** DATASET CONTENT **

○ ○ ○

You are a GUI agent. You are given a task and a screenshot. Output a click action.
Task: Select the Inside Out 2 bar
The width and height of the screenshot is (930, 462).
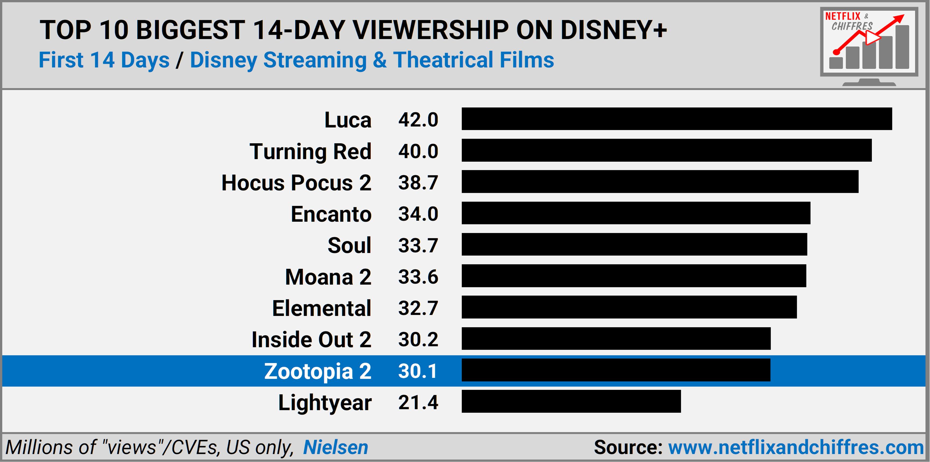point(616,338)
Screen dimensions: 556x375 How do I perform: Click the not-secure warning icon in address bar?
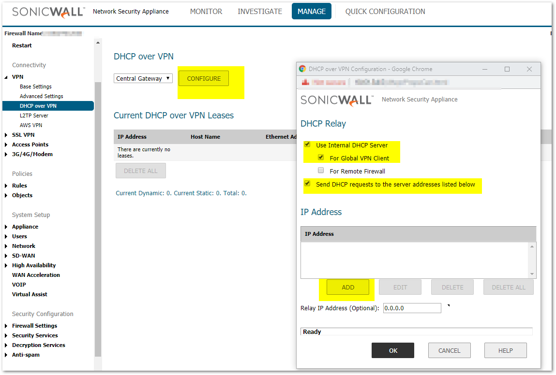tap(305, 82)
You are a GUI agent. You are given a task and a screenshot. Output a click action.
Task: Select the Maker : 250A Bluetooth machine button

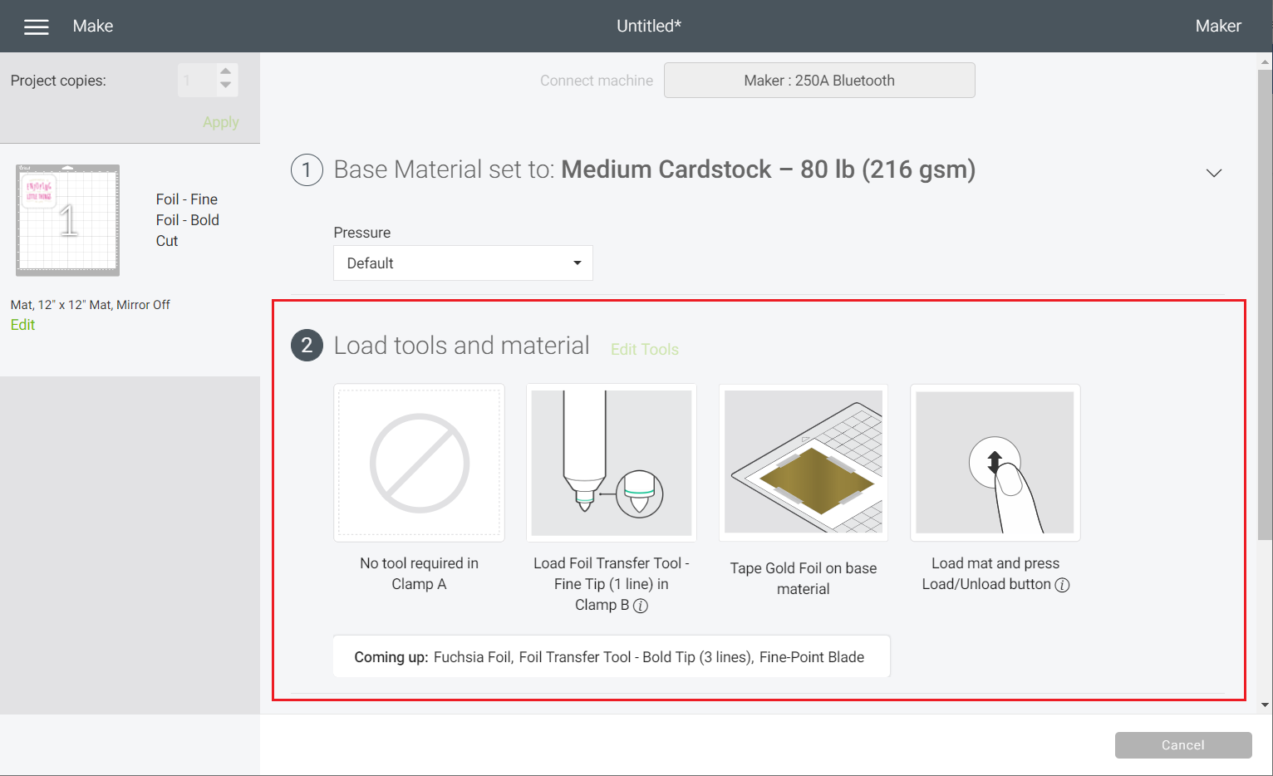[819, 80]
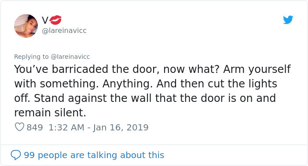This screenshot has height=166, width=308.
Task: Click 'Stand against the wall' tweet line
Action: 93,98
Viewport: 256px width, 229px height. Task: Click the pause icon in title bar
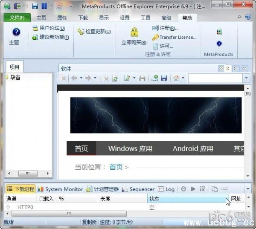pos(44,6)
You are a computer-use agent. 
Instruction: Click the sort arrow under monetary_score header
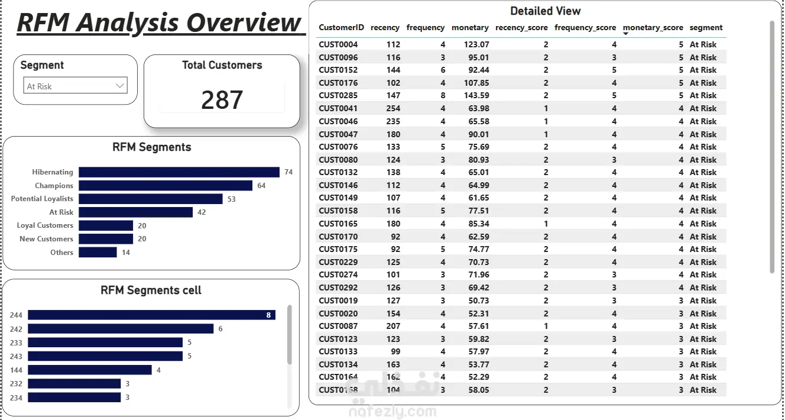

○ ○ ○

** ABOUT THIS EXERCISE **
Give back the whole listing exactly; no pictures.

** TASK ANSWER **
You are a GUI agent. You are given a task and a screenshot. Output a click action.
Task: Select the Inside Out 2 bar
The width and height of the screenshot is (930, 462).
point(616,338)
Screen dimensions: 556x375 How do I perform: Click the not-secure warning icon in address bar?
tap(305, 82)
You are a GUI agent. You are given a task and a screenshot. Output a click action.
Task: Select the Maker : 250A Bluetooth machine button

[819, 80]
This screenshot has height=166, width=308.
Task: Click 'Stand against the wall' tweet line
Action: 93,98
Viewport: 256px width, 229px height. Task: Click the pause icon in title bar
pos(44,6)
You are a computer-use agent. 
Instruction: Click the sort arrow under monetary_score header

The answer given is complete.